## What the task requires
Rewrite the stretch from the line containing "Click the purple" through the line containing "click(x=50, y=169)", putting "preview" in place of "thumbnail" and leaving everything else unchanged.

## Given data
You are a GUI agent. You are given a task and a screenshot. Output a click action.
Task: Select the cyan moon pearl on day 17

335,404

==

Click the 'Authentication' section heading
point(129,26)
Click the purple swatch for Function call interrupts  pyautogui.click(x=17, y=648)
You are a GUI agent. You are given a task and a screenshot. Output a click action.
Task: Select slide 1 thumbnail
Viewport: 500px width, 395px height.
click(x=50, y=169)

## Response to this task
Click the purple swatch for Function call interrupts  pyautogui.click(x=17, y=648)
You are a GUI agent. You are given a task and a screenshot. Output a click action.
Task: Select slide 1 preview
Viewport: 500px width, 395px height.
click(x=50, y=169)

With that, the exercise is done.